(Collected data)
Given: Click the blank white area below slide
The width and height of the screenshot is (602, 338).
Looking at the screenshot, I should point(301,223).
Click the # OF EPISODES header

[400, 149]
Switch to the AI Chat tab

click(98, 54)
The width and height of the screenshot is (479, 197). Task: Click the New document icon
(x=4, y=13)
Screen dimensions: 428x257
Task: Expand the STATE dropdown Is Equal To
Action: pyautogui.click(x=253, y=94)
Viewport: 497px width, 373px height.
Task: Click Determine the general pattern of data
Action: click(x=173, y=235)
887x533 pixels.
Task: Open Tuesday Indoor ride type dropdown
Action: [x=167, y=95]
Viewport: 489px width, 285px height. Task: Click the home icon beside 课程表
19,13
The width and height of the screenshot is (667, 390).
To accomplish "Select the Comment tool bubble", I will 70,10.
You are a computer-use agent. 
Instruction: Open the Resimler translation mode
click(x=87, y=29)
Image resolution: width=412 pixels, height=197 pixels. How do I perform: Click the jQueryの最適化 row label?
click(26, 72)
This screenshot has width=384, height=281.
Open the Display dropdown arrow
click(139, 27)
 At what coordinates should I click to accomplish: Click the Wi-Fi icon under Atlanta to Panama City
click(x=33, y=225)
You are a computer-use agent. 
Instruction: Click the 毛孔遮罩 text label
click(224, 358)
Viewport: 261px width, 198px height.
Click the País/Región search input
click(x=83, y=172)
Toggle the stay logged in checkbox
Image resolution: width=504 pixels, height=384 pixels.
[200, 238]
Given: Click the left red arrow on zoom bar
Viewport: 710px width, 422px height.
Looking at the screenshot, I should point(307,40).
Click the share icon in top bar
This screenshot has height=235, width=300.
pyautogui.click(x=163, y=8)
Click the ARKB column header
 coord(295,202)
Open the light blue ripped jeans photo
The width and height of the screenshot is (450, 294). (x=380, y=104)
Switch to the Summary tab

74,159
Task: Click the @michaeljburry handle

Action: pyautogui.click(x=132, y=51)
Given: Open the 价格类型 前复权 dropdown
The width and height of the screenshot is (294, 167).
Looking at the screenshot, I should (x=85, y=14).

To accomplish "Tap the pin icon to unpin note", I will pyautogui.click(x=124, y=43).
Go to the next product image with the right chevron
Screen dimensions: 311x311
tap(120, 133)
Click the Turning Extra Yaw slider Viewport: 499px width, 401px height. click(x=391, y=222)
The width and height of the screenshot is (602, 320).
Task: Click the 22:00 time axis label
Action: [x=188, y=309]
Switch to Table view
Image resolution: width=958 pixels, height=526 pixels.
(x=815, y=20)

▶ [Work order]: Please copy each line of the entries in which the word "Given" shows up.

▶ [Output of the task]:
Given: Click the blank white area below slide
Given: Click the left red arrow on zoom bar
Given: Open the 价格类型 前复权 dropdown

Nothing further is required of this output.